>> Begin Selected excerpt

The first casualty of our lack of boundaries is the genuine individualism that lies at the heart of the American experience. Ultimately, however, our social and political life suffers as well because we don’t know how to respond to a changing world.
Where people might have grown up around people “just like us” they are now in contact with many who have had different experiences. Without decent boundaries respect becomes nearly impossible and “different” becomes a threat. Everything is a blur between the personal and the social and everyone who dares act outside of the norm is indecent.
As a people, America was once very different. Rugged Individualism came from our resolve and our ability to live side by side with people we didn’t necessarily like. Both our personal strength and our open culture were defined by boundaries – separations between public and private where both could flourish.
Of course, it wasn’t always perfect and those who were “different” weren’t allowed to express themselves in public. When that “difference” was something as unchangeable as the color of their skin something had to give. We realized there has to be a place for public expression of all kinds, and the experience has been transforming.
But that does not mean that there is no place for appropriate boundaries between the self and the social, the inner and the outer. If anything, it should be obvious that Respect as a core value is only more important as we live closer together.
The boundaries between public and private have been demolished in the belief that we would be more free as a people. “Authenticity” has become a watchword, reaching far beyond simple transparency. If only everyone was their true self, the thinking goes, there would be no more hate or hurt, no more power or pain for those who happen to be “different”.
Yet it doesn’t exactly work that way. There is still a need for boundaries. Boundaries which establish a place for inner strength to flourish. Boundaries which protect inner fragility from lashing out at the new and different as a threat. Boundaries which mark the difference between opinion and fact.
The lack of boundaries has not made us free but left us wandering in the wilderness. Respect can do more than measure the distance between us – it can, and must, help us to establish the right boundaries where the self can truly flourish.

>> End Selected excerpt
>> Begin Data section

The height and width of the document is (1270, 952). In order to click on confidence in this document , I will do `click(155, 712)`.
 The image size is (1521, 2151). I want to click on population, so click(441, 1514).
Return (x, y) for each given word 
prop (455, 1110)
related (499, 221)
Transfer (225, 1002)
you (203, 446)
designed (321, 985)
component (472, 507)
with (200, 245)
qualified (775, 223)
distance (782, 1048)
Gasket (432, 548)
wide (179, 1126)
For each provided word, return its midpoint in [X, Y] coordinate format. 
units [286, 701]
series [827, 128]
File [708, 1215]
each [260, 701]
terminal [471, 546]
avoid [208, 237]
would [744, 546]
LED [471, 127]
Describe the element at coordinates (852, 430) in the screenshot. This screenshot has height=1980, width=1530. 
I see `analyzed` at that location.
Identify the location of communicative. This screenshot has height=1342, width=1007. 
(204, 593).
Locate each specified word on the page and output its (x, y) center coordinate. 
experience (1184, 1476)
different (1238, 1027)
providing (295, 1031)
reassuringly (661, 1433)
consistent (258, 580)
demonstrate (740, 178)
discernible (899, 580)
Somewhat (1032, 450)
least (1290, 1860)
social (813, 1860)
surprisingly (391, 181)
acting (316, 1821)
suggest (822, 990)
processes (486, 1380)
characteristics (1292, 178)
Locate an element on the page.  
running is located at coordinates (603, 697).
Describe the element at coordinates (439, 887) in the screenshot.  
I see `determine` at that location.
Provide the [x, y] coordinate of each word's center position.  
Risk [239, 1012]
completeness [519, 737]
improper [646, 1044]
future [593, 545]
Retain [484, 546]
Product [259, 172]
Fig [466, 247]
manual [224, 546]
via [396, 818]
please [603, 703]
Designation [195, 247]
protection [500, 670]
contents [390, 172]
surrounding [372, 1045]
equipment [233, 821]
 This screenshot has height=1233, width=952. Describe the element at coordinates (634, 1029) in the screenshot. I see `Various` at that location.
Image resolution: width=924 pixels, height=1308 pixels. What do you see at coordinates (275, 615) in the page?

>> End Data section

# [What you will do]
Echo the essay on boundaries from "Where people might" up to and including "norm is indecent.". The records play no part in what is asked here.

# [Exercise solution]
Where people might have grown up around people “just like us” they are now in contact with many who have had different experiences. Without decent boundaries respect becomes nearly impossible and “different” becomes a threat. Everything is a blur between the personal and the social and everyone who dares act outside of the norm is indecent.